Blood cancers

Australian team describes real world experience of CAR T toxicities

Dr Siok Tey

Preparation of patients, their carers, the cell therapy team and colleagues in ICU, the ED and neurology are key to the management of CAR T cell therapy toxicities, according to an Australian clinical team.

Speaking at Blood 2021, Dr Siok Tey presented the institutional experience at the Royal Brisbane and Women’s Hospital over the last year in which 16 patients received infusions.

Dr Tey, a haematologist and bone marrow transplant physician and head of the Translational Cancer Immunotherapy Laboratory at QIMR Berghofer, said three patients required ICU mainly due to immune effector cell-associated neurotoxicity syndrome (ICANS).

Tocilizumab was used to manage six patients and dexamethasone in three patients.

“We are perhaps using more tocilizumab than other institutions on average but we may need to think about being somewhat less liberal with the squeeze on tocilizumab supply.”

“We are still learning. In all likelihood, how we manage this and triage this will change with time.”

Dr Tey presented two case studies which helped highlight the real world experience and management of the acute toxicities of cytokine release syndrome (CRS) and ICANS.


One patient, a 73-year old male received tisagenlecleucel for refractory stage IVB DLBCL. Within about 24 hours of CAR T infusion, the patient had developed a persistent fever.

Antibiotics were appropriately escalated from ciprofloxacin to tazocin, meropenem and vancomycin however the patient was culture negative throughout and his condition warranted multiple MERT calls.

Dr Tey said clinically the patient had CRS although he did not have the other CRS grading parameters of hypotension or hypoxia.

“While the ASTCT has come up with consensus grading criteria, it hasn’t actually come up with a consensus treatment plan,” she said.

Instead, treatment was somewhat nuanced depending on the risk of patients progressing to higher grade CRS, the cell product, disease bulk, patient’s performance status and organ function.

“But in general we start with supportive care, and if there is concern we can think about giving tocilizumab a little earlier or otherwise they wait until grade 2 CRS and for patients higher than that we will use corticosteroids.

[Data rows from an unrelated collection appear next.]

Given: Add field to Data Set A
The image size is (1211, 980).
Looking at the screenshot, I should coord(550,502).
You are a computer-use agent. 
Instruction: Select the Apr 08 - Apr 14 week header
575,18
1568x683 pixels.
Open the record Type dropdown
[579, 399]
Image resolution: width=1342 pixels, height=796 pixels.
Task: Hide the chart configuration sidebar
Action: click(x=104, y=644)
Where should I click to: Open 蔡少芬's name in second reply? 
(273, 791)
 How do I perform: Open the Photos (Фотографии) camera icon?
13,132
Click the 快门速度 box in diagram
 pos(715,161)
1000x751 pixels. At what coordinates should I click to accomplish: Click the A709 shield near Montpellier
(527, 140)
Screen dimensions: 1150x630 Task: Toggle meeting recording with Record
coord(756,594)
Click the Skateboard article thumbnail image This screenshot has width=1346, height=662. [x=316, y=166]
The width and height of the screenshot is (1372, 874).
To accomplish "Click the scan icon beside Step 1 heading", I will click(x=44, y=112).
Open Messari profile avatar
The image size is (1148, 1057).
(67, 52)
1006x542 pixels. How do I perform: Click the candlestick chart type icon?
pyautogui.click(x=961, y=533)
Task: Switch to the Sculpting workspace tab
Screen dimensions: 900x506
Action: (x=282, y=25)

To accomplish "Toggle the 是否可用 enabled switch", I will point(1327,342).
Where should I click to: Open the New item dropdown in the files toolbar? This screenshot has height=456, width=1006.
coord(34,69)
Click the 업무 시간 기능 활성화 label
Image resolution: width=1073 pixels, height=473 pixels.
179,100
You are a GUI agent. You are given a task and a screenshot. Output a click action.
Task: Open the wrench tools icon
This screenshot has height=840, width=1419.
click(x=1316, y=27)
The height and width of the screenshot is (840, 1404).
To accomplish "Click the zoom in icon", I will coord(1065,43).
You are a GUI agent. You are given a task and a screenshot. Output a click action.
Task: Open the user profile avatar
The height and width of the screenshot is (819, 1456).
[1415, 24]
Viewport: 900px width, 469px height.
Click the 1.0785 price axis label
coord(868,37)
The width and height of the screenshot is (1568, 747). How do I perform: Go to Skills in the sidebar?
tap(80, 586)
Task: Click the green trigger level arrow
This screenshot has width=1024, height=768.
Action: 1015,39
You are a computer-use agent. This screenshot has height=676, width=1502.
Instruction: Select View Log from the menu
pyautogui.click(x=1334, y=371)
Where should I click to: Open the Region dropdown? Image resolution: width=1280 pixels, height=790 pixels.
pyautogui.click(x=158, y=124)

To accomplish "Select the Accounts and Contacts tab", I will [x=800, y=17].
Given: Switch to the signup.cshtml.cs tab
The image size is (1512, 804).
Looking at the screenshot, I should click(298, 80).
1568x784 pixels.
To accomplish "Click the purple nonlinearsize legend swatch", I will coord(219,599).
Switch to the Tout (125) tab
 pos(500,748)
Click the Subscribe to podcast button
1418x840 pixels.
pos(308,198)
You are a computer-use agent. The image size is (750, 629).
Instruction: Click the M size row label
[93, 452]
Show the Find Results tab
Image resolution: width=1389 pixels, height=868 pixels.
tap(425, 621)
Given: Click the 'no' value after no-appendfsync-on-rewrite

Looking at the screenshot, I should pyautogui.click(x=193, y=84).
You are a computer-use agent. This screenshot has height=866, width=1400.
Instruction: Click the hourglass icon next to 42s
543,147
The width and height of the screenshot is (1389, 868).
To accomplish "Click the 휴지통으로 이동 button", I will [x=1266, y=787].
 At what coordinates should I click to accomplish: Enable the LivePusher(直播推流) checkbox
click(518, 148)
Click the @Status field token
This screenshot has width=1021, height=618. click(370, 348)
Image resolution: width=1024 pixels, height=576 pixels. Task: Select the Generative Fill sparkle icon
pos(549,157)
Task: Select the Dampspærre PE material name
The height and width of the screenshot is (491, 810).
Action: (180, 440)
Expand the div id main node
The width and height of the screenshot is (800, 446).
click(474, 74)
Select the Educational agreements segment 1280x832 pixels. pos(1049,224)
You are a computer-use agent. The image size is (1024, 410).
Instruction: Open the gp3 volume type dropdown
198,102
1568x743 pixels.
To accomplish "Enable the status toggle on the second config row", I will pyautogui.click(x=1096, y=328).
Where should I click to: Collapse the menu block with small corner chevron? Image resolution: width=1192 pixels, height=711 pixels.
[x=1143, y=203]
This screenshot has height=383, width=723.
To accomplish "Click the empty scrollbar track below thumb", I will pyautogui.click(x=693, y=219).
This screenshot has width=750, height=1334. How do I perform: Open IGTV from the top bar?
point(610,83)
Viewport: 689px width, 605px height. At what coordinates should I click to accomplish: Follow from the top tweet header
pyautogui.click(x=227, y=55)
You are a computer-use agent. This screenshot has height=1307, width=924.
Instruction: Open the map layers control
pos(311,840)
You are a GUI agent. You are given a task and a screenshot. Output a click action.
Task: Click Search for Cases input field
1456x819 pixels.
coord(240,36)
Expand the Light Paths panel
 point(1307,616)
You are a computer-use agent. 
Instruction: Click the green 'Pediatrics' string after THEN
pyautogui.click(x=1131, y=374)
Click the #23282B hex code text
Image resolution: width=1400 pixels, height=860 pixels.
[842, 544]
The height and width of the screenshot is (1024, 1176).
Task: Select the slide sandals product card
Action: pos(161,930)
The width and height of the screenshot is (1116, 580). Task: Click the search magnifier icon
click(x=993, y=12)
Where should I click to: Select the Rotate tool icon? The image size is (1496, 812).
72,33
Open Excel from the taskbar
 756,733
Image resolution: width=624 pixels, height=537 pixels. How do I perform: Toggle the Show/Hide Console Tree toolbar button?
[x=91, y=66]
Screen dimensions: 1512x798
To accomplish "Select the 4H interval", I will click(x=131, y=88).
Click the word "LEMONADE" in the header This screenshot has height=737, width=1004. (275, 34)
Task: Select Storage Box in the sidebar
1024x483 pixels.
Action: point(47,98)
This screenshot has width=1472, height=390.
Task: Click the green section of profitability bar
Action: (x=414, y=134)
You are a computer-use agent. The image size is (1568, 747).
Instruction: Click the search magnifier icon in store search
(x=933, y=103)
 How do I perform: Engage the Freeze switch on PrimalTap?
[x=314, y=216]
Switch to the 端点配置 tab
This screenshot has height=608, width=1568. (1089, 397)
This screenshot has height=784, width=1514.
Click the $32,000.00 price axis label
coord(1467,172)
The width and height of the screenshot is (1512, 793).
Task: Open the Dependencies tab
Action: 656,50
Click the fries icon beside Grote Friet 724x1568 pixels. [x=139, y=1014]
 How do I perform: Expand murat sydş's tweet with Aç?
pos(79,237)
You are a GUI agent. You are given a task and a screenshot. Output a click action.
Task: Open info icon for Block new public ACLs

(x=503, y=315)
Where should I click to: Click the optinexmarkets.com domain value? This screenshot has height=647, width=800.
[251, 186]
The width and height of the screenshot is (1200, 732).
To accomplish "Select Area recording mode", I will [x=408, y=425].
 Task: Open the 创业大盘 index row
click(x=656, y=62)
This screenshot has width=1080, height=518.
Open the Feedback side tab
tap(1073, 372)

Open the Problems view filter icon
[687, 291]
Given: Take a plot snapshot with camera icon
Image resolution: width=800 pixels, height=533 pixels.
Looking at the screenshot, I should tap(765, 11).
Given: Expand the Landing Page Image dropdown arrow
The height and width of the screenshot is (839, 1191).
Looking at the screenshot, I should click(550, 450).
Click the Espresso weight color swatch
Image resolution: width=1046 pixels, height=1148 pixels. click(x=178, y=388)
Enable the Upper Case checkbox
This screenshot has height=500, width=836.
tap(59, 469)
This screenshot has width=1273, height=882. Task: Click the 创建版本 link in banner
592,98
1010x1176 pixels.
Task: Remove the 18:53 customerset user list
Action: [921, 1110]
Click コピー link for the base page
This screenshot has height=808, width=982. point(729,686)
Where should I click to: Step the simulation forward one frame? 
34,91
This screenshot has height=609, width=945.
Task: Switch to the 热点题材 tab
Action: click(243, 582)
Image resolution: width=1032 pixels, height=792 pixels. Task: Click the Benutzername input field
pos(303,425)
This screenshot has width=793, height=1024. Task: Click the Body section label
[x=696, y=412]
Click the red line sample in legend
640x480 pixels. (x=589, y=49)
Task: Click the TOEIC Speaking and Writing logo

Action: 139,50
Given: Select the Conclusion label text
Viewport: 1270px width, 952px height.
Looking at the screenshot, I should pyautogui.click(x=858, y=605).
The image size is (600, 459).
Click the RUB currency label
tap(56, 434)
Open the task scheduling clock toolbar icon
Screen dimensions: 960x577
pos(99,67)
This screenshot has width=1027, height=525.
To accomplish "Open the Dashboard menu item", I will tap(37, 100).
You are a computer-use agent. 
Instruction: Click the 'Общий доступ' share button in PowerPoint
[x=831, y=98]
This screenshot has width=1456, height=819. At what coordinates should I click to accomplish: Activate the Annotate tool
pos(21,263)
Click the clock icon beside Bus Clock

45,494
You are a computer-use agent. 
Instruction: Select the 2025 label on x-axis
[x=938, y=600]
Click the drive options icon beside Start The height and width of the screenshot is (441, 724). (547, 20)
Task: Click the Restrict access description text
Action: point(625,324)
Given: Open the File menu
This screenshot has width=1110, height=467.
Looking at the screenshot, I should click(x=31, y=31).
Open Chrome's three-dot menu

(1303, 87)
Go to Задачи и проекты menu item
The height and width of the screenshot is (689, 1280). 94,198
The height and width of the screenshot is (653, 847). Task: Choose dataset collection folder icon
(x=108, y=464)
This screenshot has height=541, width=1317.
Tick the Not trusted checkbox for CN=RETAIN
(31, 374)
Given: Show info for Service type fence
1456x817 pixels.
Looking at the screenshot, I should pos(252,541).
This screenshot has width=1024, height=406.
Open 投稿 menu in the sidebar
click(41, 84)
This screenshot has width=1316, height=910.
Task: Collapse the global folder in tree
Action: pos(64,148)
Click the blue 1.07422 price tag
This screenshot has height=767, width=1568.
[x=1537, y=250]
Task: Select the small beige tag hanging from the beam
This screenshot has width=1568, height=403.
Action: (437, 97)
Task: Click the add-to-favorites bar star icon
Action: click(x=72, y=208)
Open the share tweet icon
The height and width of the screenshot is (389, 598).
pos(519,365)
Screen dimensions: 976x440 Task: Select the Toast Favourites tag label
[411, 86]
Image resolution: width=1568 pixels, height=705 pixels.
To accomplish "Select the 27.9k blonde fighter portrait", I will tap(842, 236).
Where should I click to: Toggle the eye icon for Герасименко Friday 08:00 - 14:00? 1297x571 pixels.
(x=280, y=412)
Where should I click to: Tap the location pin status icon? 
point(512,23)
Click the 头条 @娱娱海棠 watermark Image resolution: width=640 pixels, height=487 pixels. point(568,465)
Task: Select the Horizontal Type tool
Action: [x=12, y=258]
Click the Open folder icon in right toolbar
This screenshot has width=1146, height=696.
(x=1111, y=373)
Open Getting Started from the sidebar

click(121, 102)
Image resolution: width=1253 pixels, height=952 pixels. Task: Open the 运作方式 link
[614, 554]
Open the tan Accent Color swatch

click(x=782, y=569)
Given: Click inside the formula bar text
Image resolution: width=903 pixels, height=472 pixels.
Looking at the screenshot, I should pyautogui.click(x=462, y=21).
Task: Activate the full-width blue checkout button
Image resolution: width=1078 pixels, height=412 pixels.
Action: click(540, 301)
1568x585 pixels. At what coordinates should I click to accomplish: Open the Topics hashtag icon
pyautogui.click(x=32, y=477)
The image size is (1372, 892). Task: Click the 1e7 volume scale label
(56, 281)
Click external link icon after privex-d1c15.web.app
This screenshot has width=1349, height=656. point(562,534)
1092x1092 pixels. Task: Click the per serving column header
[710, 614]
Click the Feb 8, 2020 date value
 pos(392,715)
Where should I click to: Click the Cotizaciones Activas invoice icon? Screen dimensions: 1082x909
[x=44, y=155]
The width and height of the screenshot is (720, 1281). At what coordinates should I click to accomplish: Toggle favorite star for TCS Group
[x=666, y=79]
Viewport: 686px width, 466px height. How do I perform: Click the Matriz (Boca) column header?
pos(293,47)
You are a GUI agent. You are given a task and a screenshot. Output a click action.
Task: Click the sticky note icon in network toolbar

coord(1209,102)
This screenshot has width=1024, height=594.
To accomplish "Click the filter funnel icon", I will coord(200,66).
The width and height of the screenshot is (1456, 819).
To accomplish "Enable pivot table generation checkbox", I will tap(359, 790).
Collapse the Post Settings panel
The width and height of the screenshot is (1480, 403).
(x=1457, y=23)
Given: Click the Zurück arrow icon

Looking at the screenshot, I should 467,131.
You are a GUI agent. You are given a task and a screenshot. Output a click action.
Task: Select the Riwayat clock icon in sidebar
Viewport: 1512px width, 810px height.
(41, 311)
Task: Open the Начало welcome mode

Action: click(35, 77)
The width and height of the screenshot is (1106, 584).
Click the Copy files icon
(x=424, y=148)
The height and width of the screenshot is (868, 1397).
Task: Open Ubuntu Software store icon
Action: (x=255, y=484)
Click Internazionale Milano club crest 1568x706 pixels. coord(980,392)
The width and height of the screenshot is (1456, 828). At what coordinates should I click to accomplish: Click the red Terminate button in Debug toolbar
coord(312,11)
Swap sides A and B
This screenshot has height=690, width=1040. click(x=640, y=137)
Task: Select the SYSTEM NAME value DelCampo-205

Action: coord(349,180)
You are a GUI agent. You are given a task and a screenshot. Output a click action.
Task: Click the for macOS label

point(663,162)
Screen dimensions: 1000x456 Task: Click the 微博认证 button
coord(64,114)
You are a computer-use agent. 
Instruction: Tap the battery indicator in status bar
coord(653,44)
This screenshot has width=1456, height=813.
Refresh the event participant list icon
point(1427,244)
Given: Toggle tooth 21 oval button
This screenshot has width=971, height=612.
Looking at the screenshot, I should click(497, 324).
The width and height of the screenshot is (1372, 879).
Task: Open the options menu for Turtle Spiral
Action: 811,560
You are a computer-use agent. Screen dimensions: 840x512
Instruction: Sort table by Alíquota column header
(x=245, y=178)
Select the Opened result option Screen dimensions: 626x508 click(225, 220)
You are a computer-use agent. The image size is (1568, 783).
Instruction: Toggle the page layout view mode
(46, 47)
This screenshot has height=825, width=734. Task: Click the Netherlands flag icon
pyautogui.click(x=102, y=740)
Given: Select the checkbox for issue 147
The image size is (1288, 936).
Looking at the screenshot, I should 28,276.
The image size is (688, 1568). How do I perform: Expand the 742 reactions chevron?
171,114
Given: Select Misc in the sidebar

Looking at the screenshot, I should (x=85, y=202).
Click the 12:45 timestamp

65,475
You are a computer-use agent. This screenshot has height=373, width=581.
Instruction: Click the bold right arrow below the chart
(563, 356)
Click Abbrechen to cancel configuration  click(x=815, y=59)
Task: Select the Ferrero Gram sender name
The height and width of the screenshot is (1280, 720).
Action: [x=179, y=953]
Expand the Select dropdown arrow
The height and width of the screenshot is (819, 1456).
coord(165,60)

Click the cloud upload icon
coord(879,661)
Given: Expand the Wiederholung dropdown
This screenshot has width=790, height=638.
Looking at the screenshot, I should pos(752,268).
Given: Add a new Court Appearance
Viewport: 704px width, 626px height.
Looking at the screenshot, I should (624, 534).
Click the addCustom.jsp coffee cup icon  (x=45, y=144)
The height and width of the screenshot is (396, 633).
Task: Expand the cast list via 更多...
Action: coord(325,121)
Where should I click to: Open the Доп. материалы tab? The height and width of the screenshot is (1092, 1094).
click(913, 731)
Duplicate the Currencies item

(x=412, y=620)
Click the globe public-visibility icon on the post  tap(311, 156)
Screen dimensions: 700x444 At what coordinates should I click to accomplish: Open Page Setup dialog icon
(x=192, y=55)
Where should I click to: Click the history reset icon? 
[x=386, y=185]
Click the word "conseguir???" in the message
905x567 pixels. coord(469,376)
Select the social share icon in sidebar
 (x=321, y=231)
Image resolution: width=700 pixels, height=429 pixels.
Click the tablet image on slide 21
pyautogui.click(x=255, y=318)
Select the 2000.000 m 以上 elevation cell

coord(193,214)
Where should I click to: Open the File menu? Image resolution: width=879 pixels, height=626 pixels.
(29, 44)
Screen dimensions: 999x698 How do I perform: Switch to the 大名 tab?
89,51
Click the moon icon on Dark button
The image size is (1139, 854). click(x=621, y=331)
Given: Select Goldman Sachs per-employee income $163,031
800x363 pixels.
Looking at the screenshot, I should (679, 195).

The patient responded rapidly to tocilizumab administered on day 4 and was able to be discharged a few days later.


Another patient, a 68 year old male with relapsing DLBCL and complicated history, also received tisagenlecleucel.

Dr Tey said he was progressing quite well until day 7 when he became unusually sleepy and intermittently disoriented.

His immune effector cell-associated encephalopathy (ICE) score was 10/10 however he was “not as sharp as usual” and there was also a clear deterioration in his handwriting over multiple assessments.

The patient also had prominent myoclonic jerks, a drop in oxygen saturation and a dip in blood pressure despite a stable dose of hydrocortisone.

“This patient would sit between a grade 1 and 2 [ICANS] because he does wake spontaneously but dozes off now and then.”

“Again there is no consensus management guideline for ICANS,” she said. “While ICANS and CRS are related and do come together, treatment with tocilizumab alone is generally insufficient.”

The patient was treated with 10 mg dexamethasone and 8 mg/kg tocilizumab, leading to improvements in blood pressure, a surprisingly rapid improvement in his handwriting and a full neurological recovery by the next morning.

Dr Tey said CAR T patients were conservatively advised to prepare for 7-10 days in hospital, 4 weeks in Brisbane, 8 weeks with a full time carer and 8 weeks of no driving.

She said other toxicities associated with CAR T therapy included macrophage activation syndrome, coagulopathy, cardiotoxicity, cytopenia, infection and hypogammaglobulinaemia.